[Stored entries]
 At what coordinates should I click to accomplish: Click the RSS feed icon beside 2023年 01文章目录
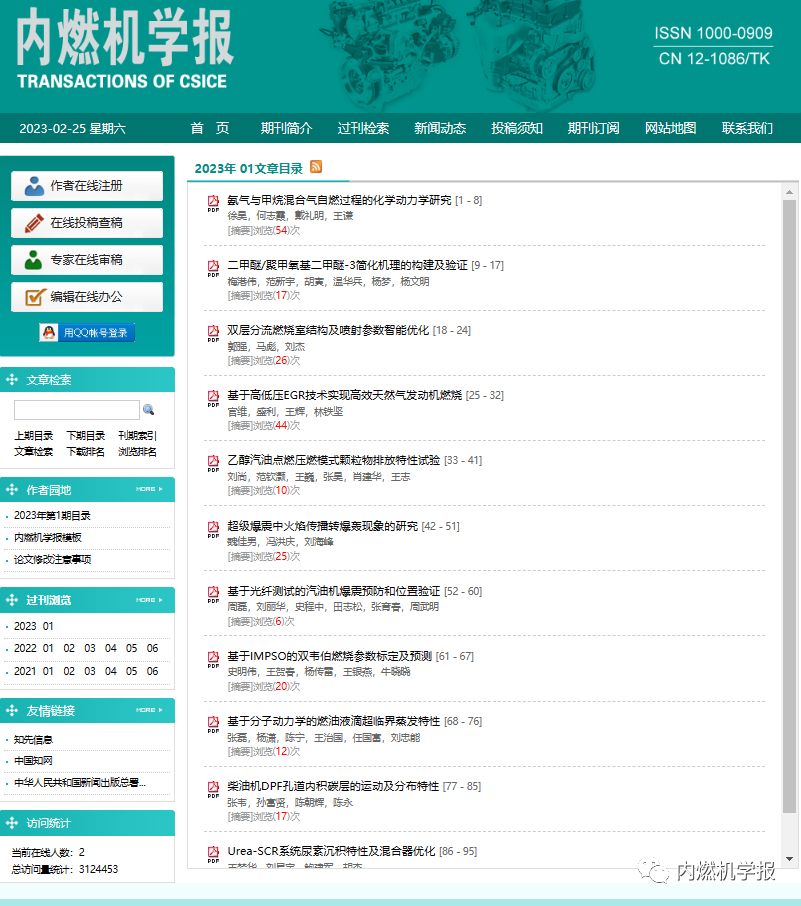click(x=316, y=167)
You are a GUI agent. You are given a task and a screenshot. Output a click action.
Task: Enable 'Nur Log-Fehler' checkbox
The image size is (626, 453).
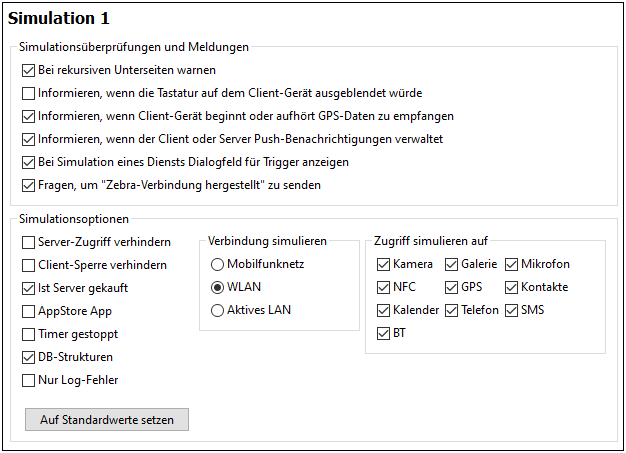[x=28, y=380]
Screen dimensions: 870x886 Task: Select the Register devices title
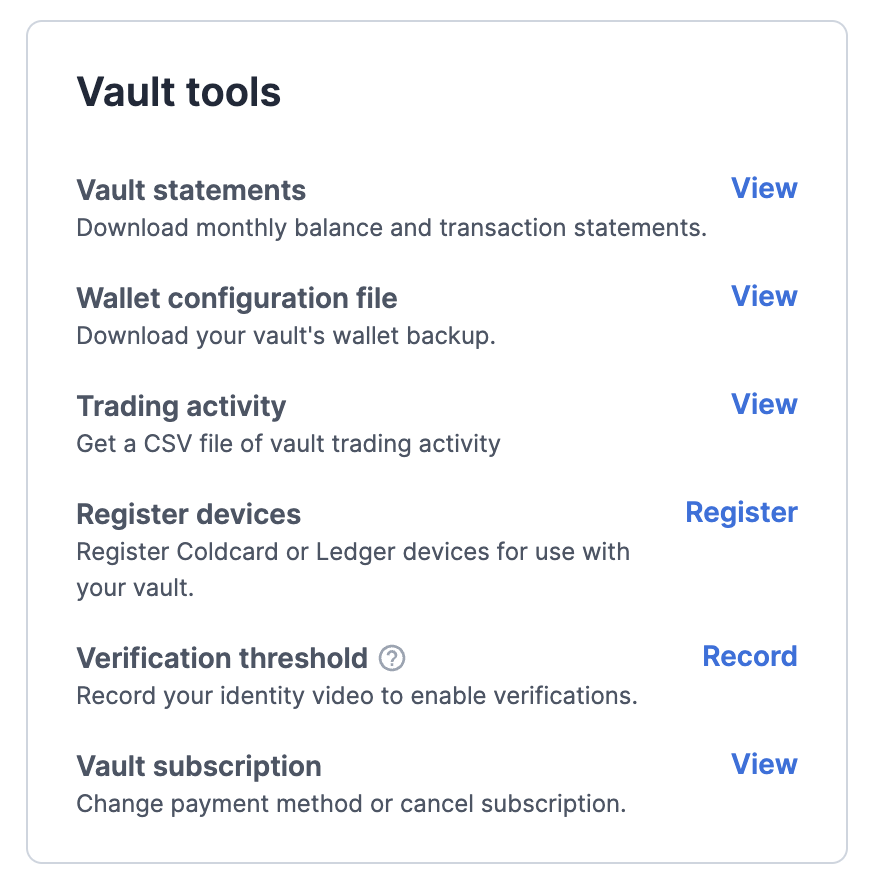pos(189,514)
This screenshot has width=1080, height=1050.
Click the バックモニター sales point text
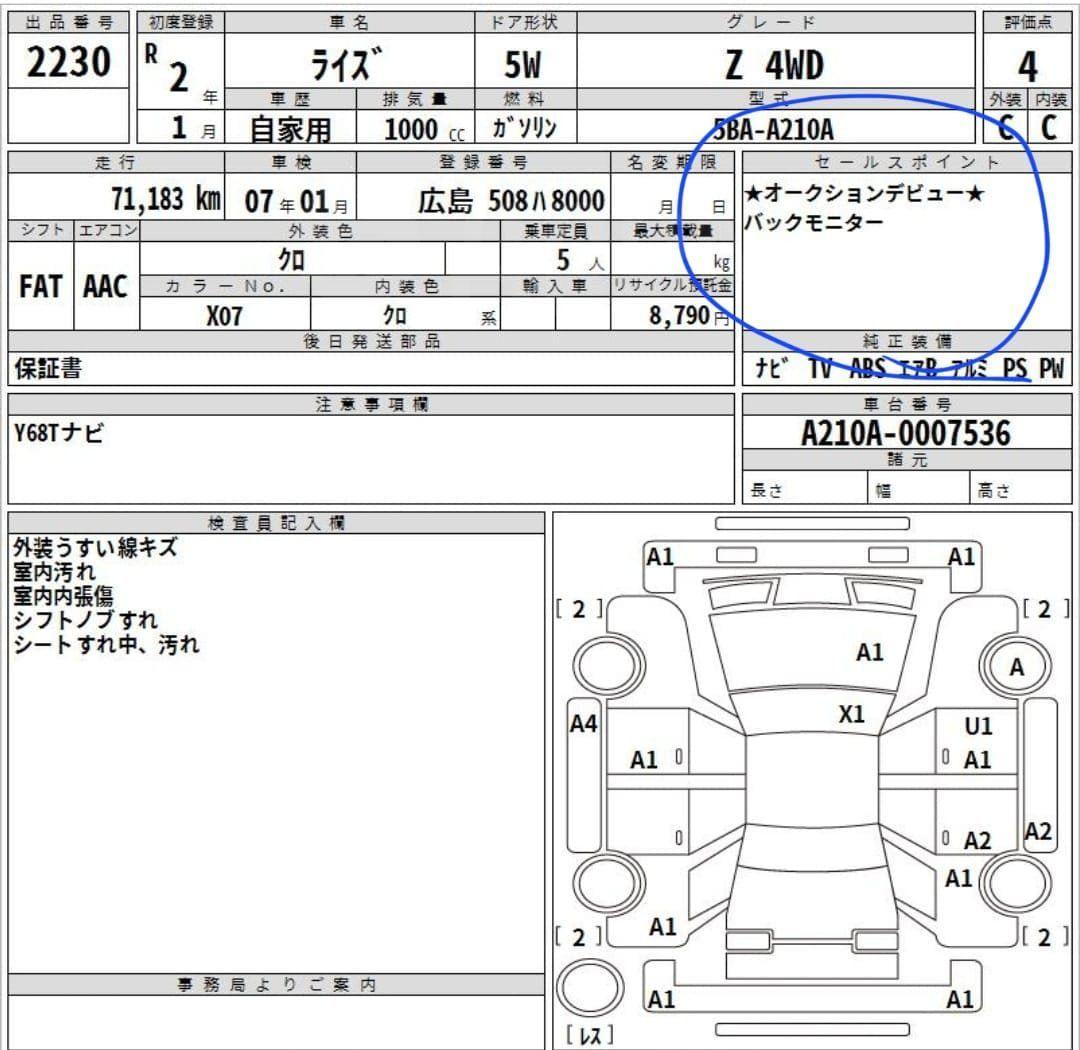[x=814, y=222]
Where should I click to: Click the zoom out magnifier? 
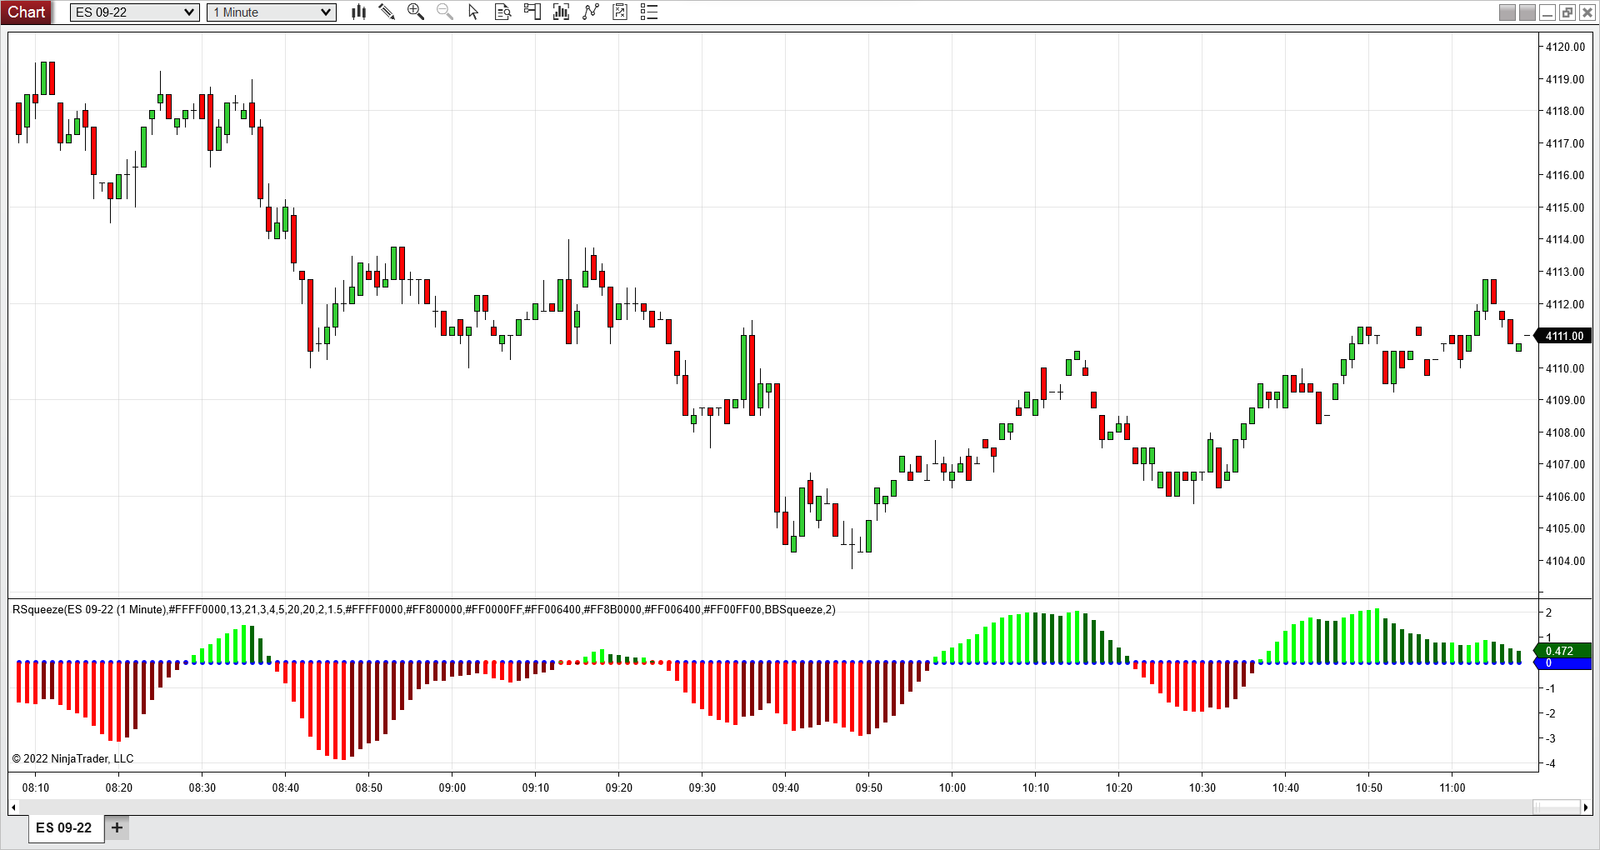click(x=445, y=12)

**Exercise instructions**
The records above must be copied exactly, with no pictures carried over.

**Solution**
 At what coordinates should I click to accomplish: Click the RSS feed icon beside 2023年 01文章目录
click(x=316, y=167)
You are a GUI agent. You are given a task and a screenshot. Output a click action.
Task: Enable 'Nur Log-Fehler' checkbox
The image size is (626, 453).
[x=28, y=380]
Screen dimensions: 870x886 Task: Select the Register devices title
pos(189,514)
This screenshot has width=1080, height=1050.
Click the バックモニター sales point text
[x=814, y=222]
Where should I click to: Click the zoom out magnifier? 
click(x=445, y=12)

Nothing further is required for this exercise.